# [Your goal]
After finding "Where should I click to: Star" in the data, write out its line and all following lines without change, up to and including the last one. Leave out pictures.
━━━ Extracted entries ━━━
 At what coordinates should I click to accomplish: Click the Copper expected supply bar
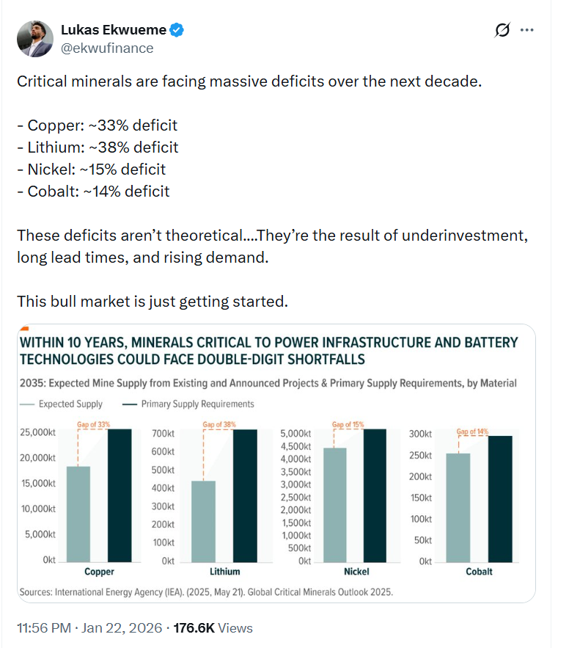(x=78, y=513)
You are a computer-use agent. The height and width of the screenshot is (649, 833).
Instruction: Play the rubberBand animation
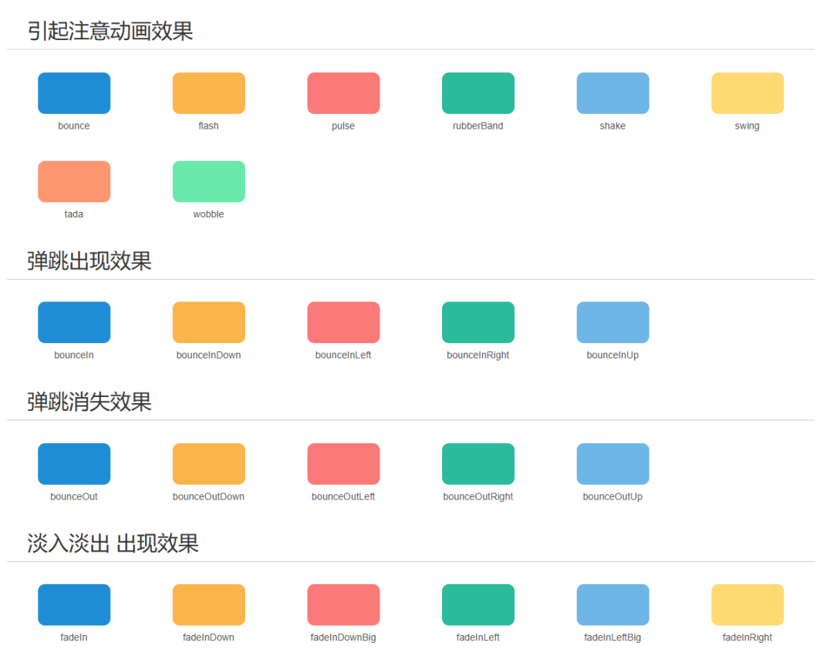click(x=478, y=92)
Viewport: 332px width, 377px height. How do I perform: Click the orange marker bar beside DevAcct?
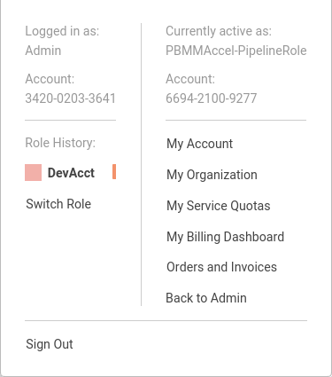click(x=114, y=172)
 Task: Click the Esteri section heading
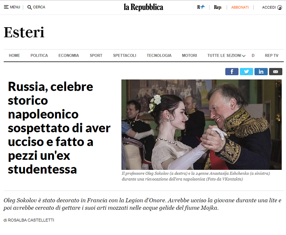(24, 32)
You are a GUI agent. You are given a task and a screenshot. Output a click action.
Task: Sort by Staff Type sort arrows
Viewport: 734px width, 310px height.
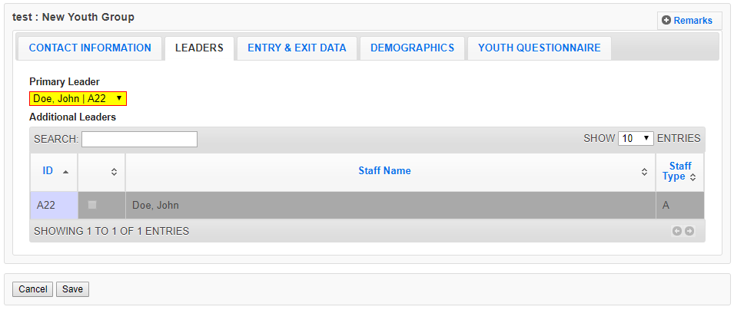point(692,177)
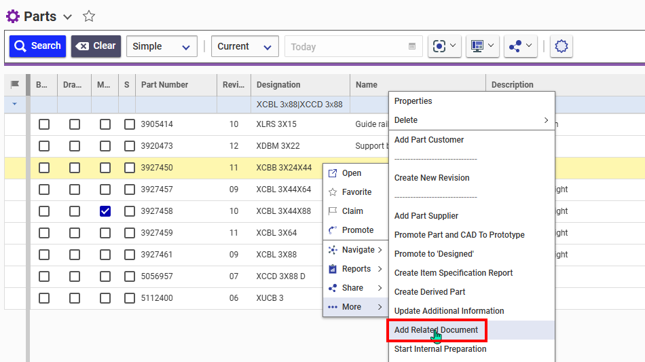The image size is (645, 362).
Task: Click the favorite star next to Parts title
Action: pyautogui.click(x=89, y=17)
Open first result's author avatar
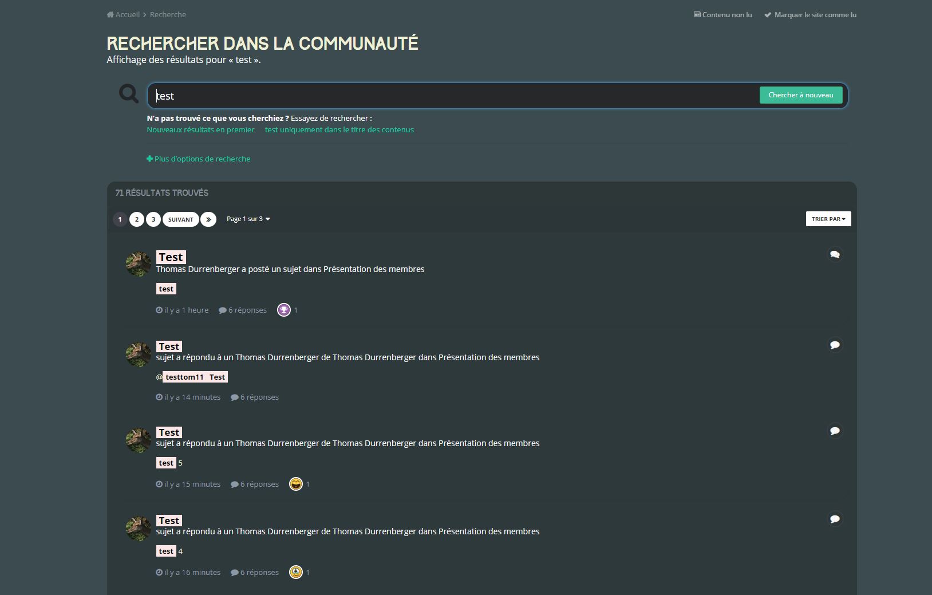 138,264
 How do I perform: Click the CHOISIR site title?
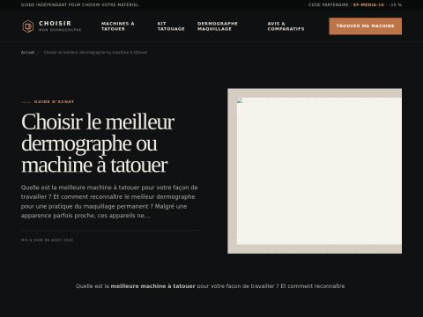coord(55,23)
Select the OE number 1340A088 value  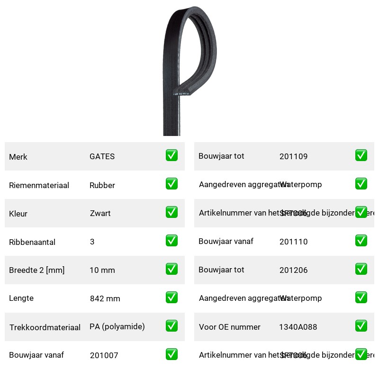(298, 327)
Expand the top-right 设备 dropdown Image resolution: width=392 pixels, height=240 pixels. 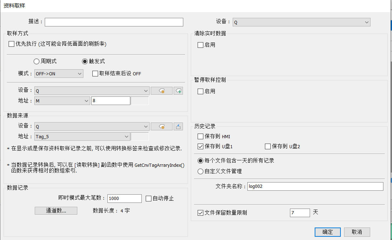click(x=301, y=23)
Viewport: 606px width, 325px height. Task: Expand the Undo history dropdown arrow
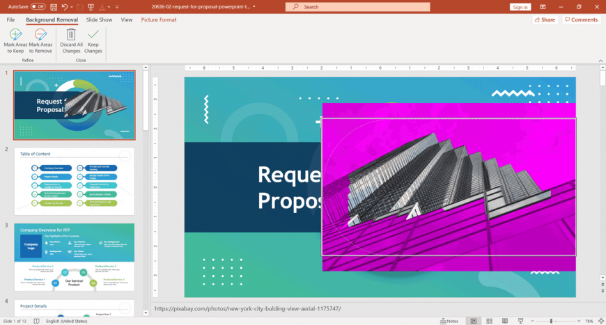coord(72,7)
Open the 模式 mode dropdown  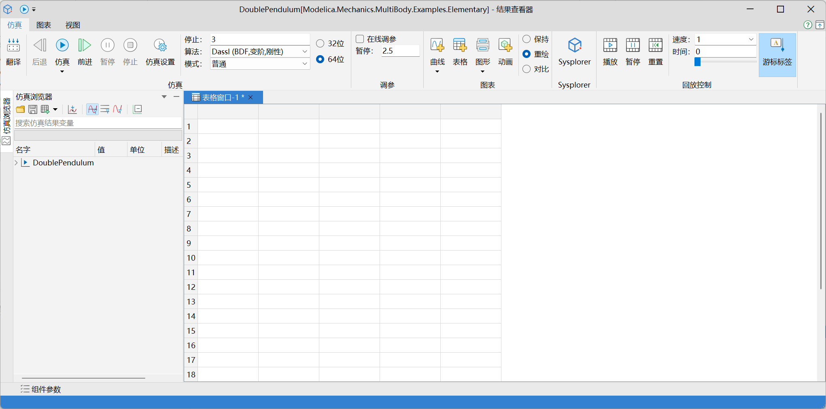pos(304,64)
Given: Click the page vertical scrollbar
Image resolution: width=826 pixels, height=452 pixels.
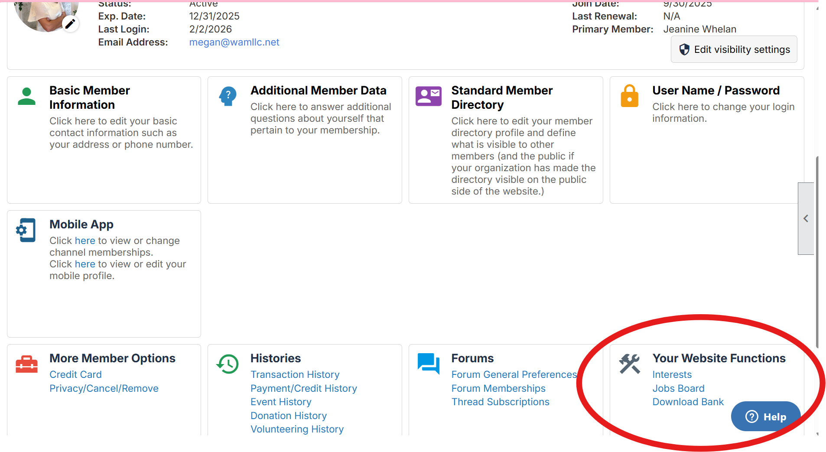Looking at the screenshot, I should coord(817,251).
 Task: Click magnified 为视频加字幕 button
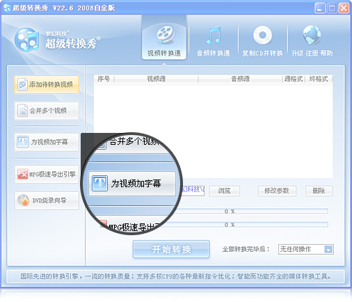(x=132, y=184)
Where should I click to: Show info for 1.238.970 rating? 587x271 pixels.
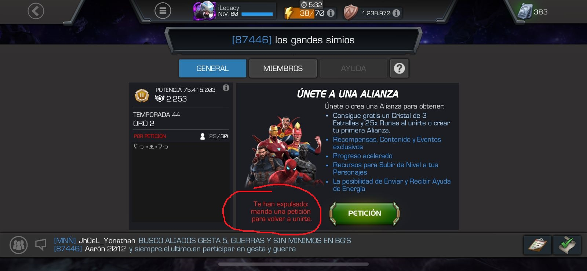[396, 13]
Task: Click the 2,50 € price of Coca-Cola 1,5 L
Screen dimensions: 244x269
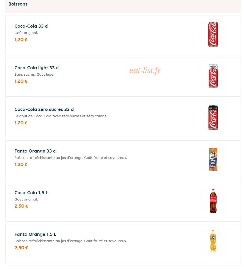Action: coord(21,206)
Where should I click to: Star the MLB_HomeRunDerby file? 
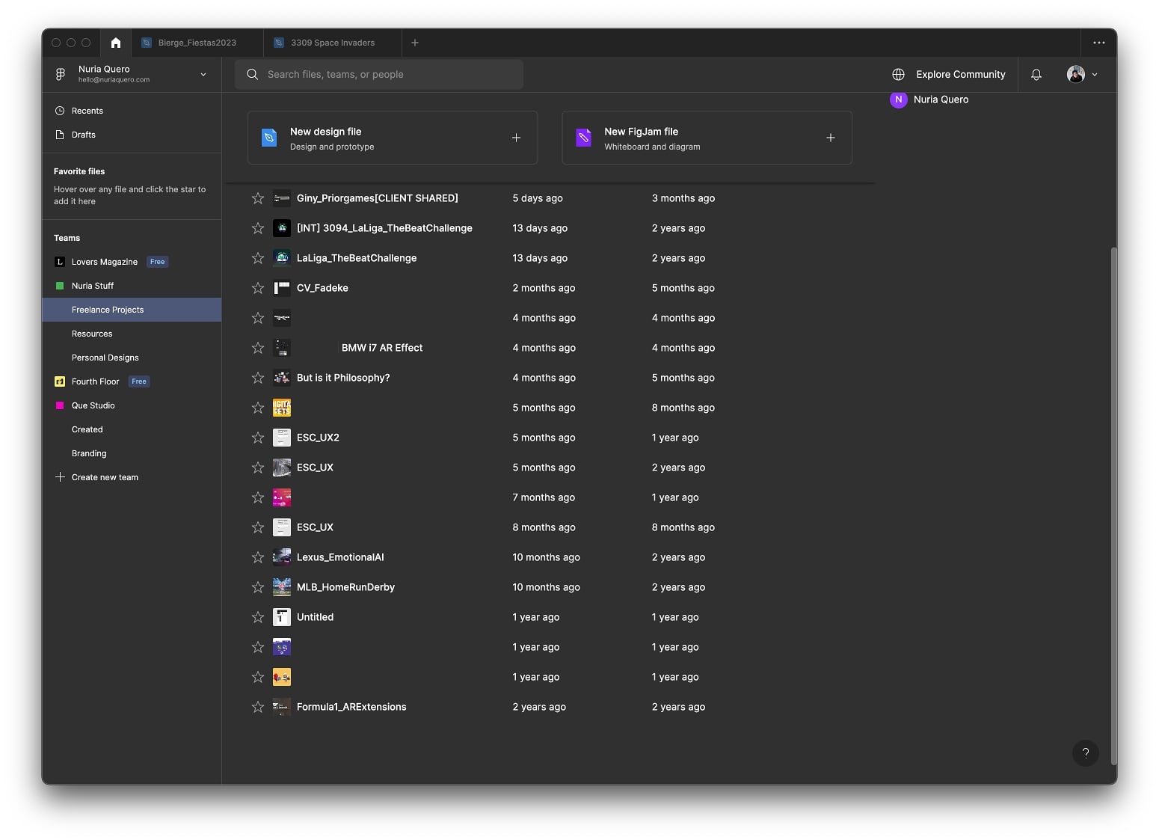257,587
━━━
# [Exercise answer]
Where should I click to: Star the MLB_HomeRunDerby file? 
257,587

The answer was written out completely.